JERUSALEM — A week before President Barack Obama is set to arrive in the region, Middle East politics are already casting a cloud over the visit as Israeli and Palestinian officials plan a series of events to promote their agendas.
Jerusalem city officials are offering visiting journalists a free tour of Israel's most contentious archaeological excavation, a sprawling dig in the heart of contested east Jerusalem. Israel has also suggested that journalists could avoid going to the West Bank with Obama when he meets with Palestinian leaders.
On the other side of the divide, Palestinian officials hope to introduce the U.S. president to the family of a prisoner held by Israel. Activists say they will also greet Obama with posters and demonstrations meant to draw attention to life under Israeli military occupation.
These events offer a glimpse of the political minefield Obama will have to navigate when he visits Israel and the West Bank next week, the first time he has come to the area as president. Each side will be trying to win his support for some of the most contentious issues between them.

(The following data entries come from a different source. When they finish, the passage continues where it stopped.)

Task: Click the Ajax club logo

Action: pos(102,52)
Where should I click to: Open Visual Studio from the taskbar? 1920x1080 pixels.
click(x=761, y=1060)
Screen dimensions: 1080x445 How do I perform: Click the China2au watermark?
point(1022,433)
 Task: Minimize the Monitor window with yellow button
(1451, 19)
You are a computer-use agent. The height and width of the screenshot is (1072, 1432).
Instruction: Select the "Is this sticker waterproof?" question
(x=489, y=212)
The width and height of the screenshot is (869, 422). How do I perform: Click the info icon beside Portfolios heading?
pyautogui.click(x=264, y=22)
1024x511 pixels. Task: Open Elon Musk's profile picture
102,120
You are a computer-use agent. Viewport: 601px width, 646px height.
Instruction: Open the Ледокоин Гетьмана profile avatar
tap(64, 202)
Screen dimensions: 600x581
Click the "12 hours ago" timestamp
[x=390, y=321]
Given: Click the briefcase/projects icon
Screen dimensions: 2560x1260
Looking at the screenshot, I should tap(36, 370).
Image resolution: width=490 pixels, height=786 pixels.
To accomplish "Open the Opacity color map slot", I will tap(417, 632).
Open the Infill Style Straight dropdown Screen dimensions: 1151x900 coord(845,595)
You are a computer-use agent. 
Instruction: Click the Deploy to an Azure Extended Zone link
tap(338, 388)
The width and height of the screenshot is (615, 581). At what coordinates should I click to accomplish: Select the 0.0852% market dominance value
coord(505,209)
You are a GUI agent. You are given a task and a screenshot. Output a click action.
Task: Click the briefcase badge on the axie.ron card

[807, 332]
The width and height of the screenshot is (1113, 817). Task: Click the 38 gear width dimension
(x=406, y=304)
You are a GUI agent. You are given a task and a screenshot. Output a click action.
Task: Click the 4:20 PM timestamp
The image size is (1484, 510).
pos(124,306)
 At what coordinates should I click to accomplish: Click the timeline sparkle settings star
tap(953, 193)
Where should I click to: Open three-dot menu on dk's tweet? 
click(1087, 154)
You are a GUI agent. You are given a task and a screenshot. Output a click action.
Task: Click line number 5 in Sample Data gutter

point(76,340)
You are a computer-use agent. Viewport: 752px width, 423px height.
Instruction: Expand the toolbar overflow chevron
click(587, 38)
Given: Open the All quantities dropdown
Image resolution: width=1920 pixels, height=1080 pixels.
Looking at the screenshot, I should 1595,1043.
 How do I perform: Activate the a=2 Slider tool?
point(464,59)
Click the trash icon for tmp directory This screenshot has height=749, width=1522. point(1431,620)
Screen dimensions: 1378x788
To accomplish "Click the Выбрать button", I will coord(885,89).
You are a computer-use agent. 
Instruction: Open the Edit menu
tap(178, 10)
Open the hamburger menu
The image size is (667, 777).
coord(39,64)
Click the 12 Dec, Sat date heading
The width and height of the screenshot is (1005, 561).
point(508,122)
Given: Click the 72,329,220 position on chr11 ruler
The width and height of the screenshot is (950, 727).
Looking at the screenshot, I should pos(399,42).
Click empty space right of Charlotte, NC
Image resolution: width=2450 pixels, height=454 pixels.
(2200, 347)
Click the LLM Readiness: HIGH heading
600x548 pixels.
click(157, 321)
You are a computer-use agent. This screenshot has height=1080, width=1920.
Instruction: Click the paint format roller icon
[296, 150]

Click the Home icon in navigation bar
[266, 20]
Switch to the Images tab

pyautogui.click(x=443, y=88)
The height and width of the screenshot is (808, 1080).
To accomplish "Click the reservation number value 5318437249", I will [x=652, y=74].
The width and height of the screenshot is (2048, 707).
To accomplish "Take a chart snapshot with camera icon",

Israel will be looking for assurances that the U.S. is serious about stopping Iran's suspect nuclear program. Obama will also be seeking to repair a strained relationship with Israeli Prime Minister Benjamin Netanyahu. While he has said he will not present any grand peace plan, Obama will also be under pressure to convince the Palestinians that he is serious about getting peace efforts restarted — and presumably pressing Israel to make new concessions.
With so much at stake, Israelis and Palestinians are hoping to capitalize on their moment in the spotlight.